Growing questions
The PTI government has submitted a Memorandum of Economic and Financial Policies (MEFP) to the IMF. According to the document, the government is planning a 2.5 percent fiscal adjustment in the GDP in three years. While the adjustment aims to bring down the fiscal deficit to around four percent at the end of the three-year programme, this would mean that the slowdown in economic growth under the PTI’s tutelage is set to continue for at least another three years. The government claims that it is choosing ‘stability’ over ‘growth,’ but it should be clear that it would not have been elected on the slogans of ‘stability’ and ‘austerity.’ Instead, the PTI was elected on the promise of investment, growth and social welfare. How quickly that promise has been abandoned is part of the reason the party is being criticised for flip-flopping on economic policy in a time when stability is essential. The government believes that macroeconomic stability will set the base for a growth strategy but there is legitimate scepticism over the plan.

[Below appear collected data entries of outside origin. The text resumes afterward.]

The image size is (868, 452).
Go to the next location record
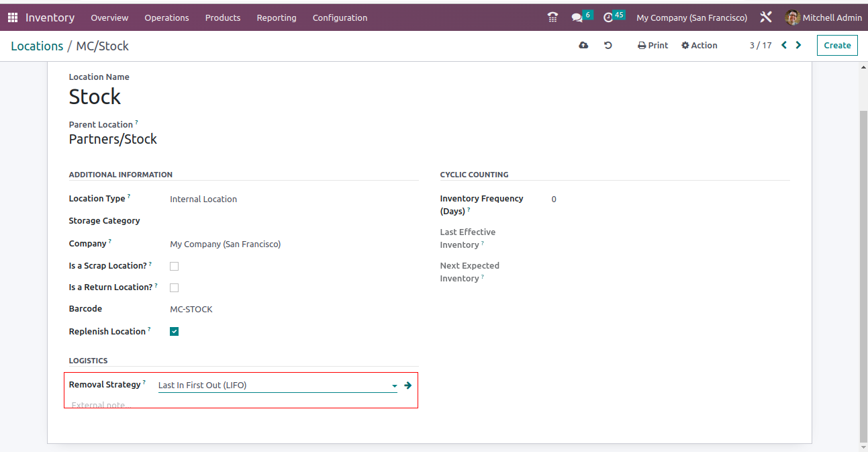[x=798, y=46]
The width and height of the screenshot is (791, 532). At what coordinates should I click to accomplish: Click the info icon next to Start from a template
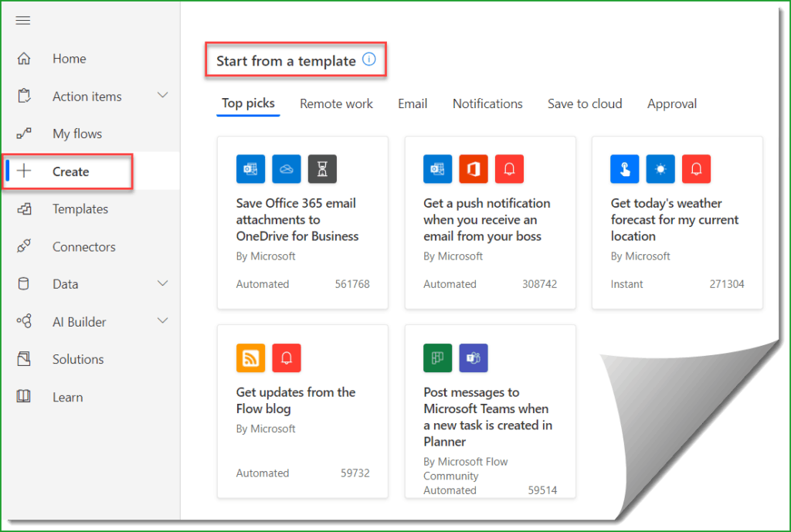point(369,59)
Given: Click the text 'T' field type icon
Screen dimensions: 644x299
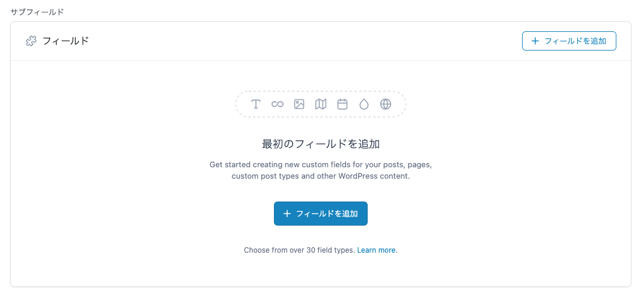Looking at the screenshot, I should click(256, 104).
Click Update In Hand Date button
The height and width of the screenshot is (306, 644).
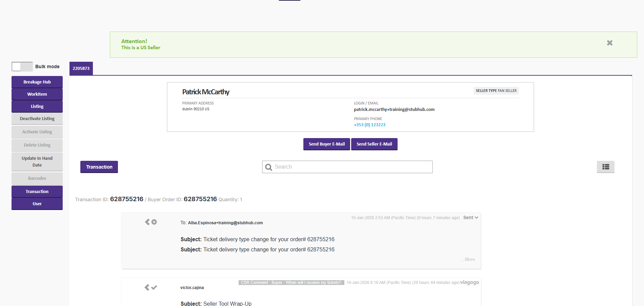click(37, 161)
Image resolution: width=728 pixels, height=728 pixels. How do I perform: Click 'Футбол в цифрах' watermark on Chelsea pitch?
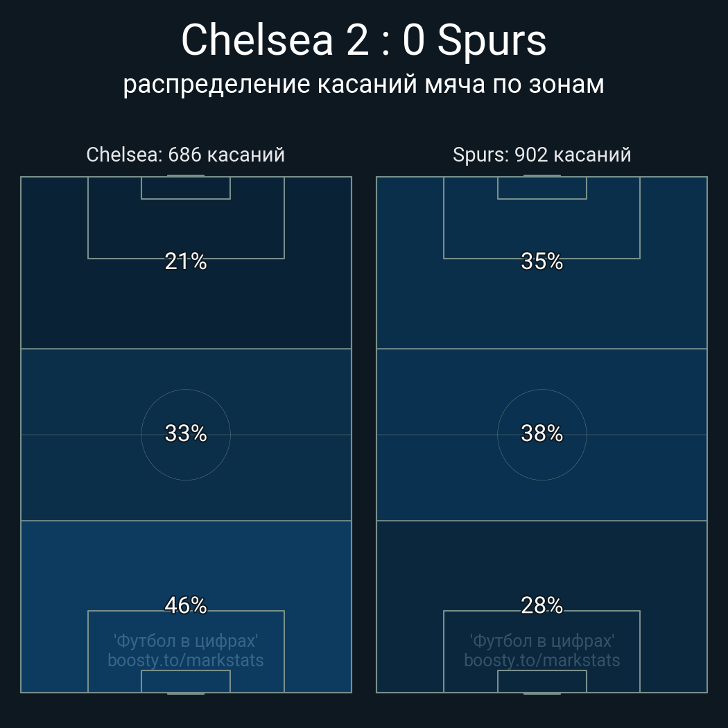(186, 640)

It is expected that this time the IMF plan will need to be implemented immediately. This should mean that the public should prepare for the IMF’s infamous bitter pill. It is also now known that the IMF is now looking into Pakistan debt sustainability before approving the loan – although one would have thought this is standard practice. The worry is that the current government may be unprepared for what is coming. Government officials are already briefing the media that we should expect ‘pain’ in the form of revenue measures and high energy pricing. Both are perfect recipes to slowdown economic growth – and neither offers a solution for the current account deficit, which is what brought us here in the first place.
The government is planning a Rs1 trillion adjustment from the GDP through increased revenue and reduced expenditure. Ostensibly, the government believes that the single solution of increasing electricity pricing will bring power-sector circular debt to zero within two years. The IMF is also interested in adding new areas to the tax bracket, such as agriculture and real estate. This challenge has been attempted before – and one wonders what the PTI will do differently.What has been amusing to watch is the IMF ostensibly asking various governments to improve direct taxation, with the governments responding with more indirect taxation. However, this seems more of a matter of principle, rather than the effectiveness of indirect taxation. The FBR’s performance has been rather dismal in this regard with a Rs110 billion deficit in the revenue collection target. The trouble is that not only are there questions about the current approach, there are also serious questions over whether it can actually deliver on what it is promising. We will have to wait and see.